**Work order**
Among the entries below, which lines include the string "question"? Show each one.
[Provided entries Boundary: Start]
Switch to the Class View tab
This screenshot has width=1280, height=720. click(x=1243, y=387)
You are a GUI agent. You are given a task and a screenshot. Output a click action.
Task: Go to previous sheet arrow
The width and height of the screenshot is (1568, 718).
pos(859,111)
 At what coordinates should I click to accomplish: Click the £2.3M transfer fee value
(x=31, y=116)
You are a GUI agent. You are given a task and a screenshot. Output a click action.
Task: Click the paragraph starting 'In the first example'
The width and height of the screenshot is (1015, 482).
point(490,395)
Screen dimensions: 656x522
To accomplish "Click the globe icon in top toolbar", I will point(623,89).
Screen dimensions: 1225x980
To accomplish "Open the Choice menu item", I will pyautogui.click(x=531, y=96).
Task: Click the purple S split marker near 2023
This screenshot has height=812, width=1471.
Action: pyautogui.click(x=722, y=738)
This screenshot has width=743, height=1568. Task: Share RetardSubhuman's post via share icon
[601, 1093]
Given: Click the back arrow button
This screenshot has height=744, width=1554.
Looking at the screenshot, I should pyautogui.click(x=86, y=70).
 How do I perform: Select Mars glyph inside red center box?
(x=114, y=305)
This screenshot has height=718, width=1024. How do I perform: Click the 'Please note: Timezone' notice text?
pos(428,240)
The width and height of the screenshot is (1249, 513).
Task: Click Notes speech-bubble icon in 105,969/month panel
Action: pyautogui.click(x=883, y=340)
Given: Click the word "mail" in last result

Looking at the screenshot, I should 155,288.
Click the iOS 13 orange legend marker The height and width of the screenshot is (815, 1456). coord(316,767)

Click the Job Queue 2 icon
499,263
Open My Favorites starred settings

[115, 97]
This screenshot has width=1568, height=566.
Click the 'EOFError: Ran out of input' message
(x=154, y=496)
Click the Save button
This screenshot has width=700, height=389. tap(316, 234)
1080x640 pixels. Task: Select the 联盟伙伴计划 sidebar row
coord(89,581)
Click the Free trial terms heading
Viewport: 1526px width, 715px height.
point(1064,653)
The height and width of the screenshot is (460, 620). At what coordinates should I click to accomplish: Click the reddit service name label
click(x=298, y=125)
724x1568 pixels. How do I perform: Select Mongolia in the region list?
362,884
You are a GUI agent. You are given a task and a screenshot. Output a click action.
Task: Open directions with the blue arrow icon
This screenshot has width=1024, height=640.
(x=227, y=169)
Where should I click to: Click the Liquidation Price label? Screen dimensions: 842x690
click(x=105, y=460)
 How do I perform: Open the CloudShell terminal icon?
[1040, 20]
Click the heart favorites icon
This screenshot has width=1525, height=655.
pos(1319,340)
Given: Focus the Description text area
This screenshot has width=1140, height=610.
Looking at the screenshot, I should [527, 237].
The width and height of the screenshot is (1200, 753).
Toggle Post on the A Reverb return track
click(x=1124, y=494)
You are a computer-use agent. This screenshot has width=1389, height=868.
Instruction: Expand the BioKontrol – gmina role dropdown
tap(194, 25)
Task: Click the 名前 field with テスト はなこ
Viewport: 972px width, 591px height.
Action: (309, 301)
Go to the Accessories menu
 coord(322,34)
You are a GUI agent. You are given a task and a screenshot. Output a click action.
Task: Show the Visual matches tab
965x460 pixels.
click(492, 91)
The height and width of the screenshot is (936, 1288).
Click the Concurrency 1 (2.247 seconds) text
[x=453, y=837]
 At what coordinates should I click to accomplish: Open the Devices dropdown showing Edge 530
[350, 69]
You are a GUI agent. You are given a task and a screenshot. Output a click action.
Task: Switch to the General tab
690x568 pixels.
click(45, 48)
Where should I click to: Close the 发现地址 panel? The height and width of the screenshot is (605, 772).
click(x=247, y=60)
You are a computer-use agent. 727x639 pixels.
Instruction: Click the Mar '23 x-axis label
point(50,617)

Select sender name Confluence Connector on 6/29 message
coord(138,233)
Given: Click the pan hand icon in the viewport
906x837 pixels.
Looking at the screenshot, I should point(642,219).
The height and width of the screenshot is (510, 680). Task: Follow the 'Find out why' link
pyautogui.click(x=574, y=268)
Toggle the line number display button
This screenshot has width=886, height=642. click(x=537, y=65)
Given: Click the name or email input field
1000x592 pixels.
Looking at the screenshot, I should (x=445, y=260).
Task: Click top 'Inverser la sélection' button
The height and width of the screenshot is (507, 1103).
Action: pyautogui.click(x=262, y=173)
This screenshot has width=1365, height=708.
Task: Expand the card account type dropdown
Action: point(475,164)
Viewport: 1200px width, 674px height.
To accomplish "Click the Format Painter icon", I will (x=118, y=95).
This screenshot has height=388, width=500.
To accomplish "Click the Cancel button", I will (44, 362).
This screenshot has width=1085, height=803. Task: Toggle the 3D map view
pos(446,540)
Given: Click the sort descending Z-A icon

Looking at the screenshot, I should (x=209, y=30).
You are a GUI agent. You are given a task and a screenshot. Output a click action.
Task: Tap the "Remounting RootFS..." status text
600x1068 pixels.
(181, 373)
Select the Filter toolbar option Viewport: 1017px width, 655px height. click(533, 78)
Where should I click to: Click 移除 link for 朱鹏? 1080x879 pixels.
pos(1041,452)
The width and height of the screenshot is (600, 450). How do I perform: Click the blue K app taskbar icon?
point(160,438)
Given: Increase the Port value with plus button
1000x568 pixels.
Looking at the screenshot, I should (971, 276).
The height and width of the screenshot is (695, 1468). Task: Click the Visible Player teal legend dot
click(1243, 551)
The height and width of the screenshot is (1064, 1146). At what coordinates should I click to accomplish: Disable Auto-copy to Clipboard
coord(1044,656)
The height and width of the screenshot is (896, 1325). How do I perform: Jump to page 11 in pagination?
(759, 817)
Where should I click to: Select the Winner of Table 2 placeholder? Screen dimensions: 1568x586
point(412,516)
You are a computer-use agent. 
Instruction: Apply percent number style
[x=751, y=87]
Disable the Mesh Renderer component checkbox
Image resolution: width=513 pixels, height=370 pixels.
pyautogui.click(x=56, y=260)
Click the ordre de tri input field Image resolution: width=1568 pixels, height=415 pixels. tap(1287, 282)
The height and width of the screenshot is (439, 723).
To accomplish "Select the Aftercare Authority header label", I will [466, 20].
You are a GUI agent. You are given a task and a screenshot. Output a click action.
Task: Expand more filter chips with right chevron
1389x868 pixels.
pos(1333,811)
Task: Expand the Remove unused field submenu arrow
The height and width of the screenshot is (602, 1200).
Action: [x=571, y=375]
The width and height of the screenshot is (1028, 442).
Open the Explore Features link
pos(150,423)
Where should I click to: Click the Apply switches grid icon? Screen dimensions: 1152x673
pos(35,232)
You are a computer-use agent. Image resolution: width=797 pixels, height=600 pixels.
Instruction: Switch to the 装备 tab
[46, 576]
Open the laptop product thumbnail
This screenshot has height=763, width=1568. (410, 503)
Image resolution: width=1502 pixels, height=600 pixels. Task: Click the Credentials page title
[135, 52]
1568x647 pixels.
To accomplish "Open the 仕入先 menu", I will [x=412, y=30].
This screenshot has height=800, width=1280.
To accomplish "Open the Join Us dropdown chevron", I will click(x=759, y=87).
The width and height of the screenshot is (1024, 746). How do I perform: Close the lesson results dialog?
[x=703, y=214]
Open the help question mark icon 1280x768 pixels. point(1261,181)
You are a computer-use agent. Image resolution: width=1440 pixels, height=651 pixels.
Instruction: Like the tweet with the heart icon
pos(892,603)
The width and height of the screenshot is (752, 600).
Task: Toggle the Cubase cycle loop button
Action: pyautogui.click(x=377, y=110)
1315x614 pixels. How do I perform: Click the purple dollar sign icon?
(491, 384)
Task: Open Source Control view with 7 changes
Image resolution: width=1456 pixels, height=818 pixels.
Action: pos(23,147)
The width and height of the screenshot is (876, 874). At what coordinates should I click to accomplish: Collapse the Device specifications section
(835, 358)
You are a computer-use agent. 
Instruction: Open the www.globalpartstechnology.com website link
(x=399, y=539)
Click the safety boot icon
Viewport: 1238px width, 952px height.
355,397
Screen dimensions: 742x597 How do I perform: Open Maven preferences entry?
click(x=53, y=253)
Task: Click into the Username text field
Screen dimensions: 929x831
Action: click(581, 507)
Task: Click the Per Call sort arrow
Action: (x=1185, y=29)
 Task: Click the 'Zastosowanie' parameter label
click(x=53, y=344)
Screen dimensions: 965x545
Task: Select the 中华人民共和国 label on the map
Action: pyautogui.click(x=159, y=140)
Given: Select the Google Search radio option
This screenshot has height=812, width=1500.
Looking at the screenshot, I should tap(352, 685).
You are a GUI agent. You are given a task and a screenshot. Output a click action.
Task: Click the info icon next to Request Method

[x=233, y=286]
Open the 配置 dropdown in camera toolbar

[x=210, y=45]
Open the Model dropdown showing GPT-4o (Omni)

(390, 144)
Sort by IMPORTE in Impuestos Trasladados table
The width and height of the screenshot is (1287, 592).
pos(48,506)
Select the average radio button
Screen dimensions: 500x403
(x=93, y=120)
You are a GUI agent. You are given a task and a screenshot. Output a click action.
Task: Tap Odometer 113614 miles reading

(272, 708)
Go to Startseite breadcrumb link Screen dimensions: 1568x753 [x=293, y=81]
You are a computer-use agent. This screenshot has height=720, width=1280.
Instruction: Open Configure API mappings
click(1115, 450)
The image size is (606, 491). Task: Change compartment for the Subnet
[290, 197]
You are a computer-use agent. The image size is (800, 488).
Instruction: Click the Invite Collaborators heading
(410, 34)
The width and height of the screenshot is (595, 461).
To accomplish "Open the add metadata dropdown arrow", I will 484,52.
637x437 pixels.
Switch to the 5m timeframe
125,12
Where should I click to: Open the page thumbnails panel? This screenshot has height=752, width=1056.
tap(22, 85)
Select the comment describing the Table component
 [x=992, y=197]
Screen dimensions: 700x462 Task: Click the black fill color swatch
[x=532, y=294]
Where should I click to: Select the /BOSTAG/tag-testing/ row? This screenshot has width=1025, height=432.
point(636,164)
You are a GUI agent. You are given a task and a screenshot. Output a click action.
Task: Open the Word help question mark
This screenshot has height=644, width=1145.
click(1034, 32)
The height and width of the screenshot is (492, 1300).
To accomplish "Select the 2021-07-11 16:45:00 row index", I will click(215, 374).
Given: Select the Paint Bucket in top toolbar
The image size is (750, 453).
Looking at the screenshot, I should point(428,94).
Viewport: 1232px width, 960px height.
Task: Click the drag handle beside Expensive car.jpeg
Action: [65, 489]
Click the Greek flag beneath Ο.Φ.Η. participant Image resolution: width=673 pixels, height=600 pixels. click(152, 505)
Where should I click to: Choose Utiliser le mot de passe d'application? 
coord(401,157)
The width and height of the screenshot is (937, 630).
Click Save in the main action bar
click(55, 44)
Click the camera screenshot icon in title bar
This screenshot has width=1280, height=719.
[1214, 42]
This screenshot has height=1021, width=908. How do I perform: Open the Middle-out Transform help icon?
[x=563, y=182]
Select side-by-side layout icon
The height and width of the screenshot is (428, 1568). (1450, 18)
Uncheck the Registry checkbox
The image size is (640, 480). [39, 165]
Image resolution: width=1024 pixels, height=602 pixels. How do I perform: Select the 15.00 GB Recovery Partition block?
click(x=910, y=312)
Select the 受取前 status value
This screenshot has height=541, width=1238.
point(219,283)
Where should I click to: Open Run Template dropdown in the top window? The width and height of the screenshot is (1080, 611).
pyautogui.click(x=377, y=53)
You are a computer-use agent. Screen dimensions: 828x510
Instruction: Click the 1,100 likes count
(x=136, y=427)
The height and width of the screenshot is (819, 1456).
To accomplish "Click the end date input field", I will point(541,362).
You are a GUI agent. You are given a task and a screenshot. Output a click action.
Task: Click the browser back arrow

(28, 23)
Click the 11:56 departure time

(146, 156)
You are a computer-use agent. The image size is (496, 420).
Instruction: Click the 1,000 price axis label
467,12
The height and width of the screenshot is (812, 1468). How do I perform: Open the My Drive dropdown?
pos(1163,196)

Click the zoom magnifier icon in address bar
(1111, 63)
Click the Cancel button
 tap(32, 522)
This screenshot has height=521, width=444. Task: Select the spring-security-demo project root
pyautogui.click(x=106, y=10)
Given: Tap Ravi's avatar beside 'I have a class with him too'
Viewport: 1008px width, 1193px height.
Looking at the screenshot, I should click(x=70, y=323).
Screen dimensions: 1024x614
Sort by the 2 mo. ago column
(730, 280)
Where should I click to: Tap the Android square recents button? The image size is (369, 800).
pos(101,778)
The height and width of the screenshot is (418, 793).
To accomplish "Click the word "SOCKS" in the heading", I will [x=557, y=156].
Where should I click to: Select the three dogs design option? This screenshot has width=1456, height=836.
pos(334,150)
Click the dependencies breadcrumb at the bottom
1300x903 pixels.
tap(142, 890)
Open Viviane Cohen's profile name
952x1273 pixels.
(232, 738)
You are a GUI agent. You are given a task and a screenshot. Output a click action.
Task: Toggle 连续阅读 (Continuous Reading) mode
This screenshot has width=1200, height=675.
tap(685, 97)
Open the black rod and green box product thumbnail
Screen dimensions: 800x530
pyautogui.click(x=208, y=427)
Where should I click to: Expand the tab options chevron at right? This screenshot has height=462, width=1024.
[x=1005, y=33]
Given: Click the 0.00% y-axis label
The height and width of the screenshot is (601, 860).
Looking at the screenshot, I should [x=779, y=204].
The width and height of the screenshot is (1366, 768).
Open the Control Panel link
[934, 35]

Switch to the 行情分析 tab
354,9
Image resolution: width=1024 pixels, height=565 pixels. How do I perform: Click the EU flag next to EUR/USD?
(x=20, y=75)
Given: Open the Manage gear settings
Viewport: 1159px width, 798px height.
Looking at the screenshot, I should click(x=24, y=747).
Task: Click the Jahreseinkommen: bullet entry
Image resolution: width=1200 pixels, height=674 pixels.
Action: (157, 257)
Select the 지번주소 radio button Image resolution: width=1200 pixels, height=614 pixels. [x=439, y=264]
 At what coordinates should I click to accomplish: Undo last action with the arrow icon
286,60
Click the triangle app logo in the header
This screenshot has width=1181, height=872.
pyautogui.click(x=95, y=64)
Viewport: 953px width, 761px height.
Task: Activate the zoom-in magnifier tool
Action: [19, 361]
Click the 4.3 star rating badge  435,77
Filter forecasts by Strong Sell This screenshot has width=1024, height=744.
[Provided entries Boundary: End]
**Solution to this exercise**
Open the help question mark icon 1280x768 pixels. point(1261,181)
Task: Open the Word help question mark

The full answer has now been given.